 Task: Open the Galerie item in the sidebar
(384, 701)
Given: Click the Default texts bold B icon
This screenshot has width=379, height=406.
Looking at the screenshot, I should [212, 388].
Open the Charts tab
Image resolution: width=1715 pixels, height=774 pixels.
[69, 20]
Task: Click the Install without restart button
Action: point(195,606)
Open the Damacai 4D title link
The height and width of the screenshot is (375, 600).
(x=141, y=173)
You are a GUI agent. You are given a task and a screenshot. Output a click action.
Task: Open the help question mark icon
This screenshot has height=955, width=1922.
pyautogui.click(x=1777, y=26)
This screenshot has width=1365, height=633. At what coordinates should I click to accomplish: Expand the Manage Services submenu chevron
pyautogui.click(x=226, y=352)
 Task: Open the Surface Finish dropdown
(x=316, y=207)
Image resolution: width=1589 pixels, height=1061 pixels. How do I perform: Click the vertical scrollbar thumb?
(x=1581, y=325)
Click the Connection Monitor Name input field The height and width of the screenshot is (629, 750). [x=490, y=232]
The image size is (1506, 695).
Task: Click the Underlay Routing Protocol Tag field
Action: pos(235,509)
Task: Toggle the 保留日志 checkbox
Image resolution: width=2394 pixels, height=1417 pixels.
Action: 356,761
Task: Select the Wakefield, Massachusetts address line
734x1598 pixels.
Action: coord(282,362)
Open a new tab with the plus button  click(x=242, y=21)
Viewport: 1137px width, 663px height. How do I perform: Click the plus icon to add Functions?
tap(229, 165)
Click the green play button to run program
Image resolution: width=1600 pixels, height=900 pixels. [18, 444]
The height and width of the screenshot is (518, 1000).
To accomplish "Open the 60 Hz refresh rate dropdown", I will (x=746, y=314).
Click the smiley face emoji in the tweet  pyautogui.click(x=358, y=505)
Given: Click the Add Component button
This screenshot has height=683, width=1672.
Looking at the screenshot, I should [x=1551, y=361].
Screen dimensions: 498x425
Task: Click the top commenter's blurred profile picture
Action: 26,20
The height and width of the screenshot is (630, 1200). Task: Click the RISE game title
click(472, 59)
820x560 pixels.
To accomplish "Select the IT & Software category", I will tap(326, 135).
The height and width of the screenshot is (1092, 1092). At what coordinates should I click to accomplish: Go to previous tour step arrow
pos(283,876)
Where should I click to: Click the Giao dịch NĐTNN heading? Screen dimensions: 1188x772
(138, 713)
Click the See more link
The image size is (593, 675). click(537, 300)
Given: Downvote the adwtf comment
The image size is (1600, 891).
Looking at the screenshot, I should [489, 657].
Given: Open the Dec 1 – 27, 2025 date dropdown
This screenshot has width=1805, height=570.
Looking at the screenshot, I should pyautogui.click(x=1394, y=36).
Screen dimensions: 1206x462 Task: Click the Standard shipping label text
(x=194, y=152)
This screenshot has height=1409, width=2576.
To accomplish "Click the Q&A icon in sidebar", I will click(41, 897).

▸ **What is being asked**
In the listing above, how many lines have the string "will" in them? Reply with only the figure.

▸ **Exercise response**
3